--- begin ---

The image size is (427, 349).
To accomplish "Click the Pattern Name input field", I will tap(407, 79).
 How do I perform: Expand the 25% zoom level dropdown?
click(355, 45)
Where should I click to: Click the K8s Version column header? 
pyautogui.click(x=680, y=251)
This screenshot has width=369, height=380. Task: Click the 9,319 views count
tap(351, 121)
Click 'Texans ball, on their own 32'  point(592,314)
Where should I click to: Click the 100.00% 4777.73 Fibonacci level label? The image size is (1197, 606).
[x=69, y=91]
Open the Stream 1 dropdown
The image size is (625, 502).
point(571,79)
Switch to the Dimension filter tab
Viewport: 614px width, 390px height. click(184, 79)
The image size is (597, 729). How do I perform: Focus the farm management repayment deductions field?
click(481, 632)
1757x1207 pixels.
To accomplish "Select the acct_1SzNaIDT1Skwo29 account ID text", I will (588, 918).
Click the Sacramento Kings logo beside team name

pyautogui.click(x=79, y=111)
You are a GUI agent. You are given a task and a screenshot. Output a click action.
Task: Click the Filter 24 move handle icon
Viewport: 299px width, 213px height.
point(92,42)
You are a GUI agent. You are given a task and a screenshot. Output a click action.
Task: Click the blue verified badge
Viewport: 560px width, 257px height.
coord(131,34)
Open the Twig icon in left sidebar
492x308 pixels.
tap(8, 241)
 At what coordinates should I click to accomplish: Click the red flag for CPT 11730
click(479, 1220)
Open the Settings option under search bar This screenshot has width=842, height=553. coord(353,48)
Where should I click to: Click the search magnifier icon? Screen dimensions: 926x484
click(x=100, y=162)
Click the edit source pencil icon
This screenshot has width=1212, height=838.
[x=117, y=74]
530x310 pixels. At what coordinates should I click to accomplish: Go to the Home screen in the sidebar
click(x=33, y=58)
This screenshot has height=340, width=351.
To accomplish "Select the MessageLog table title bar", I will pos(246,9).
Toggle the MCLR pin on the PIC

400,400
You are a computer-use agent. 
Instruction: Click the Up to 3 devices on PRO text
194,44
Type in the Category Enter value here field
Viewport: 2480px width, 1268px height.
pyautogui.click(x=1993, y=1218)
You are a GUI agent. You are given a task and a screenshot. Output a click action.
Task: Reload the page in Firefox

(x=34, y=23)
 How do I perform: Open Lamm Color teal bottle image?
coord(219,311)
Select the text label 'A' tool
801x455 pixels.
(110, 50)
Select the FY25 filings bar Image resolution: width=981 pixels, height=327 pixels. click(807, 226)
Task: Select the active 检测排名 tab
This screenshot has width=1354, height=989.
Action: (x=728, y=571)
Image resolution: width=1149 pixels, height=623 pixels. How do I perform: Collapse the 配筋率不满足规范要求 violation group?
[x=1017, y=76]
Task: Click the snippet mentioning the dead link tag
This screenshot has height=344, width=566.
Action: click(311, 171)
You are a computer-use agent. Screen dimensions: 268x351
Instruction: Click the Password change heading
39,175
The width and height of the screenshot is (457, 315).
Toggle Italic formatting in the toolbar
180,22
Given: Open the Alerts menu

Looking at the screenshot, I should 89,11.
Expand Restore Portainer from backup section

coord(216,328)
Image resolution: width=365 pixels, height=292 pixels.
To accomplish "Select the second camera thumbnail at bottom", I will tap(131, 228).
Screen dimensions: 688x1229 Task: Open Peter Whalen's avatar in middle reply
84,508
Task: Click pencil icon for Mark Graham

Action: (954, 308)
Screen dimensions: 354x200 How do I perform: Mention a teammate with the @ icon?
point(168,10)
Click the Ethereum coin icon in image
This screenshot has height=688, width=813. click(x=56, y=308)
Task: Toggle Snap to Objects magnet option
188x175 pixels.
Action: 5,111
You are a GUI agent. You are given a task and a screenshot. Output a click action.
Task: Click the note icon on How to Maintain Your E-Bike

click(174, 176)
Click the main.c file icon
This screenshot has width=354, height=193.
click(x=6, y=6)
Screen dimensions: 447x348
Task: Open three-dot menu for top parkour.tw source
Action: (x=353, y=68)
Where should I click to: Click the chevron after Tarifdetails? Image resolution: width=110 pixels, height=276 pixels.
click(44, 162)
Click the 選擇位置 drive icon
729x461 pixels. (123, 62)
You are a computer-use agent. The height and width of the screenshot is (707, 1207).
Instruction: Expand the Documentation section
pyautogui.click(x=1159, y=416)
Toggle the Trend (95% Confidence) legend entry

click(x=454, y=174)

--- end ---

Copy out the lines word for word, from the very first one through the line containing "pyautogui.click(x=79, y=111)", including both ends.

» **Answer for the task**:
The image size is (427, 349).
To accomplish "Click the Pattern Name input field", I will tap(407, 79).
 How do I perform: Expand the 25% zoom level dropdown?
click(355, 45)
Where should I click to: Click the K8s Version column header? 
pyautogui.click(x=680, y=251)
This screenshot has width=369, height=380. Task: Click the 9,319 views count
tap(351, 121)
Click 'Texans ball, on their own 32'  point(592,314)
Where should I click to: Click the 100.00% 4777.73 Fibonacci level label? The image size is (1197, 606).
[x=69, y=91]
Open the Stream 1 dropdown
The image size is (625, 502).
point(571,79)
Switch to the Dimension filter tab
Viewport: 614px width, 390px height. click(184, 79)
The image size is (597, 729). How do I perform: Focus the farm management repayment deductions field?
click(481, 632)
1757x1207 pixels.
To accomplish "Select the acct_1SzNaIDT1Skwo29 account ID text", I will (588, 918).
Click the Sacramento Kings logo beside team name

pyautogui.click(x=79, y=111)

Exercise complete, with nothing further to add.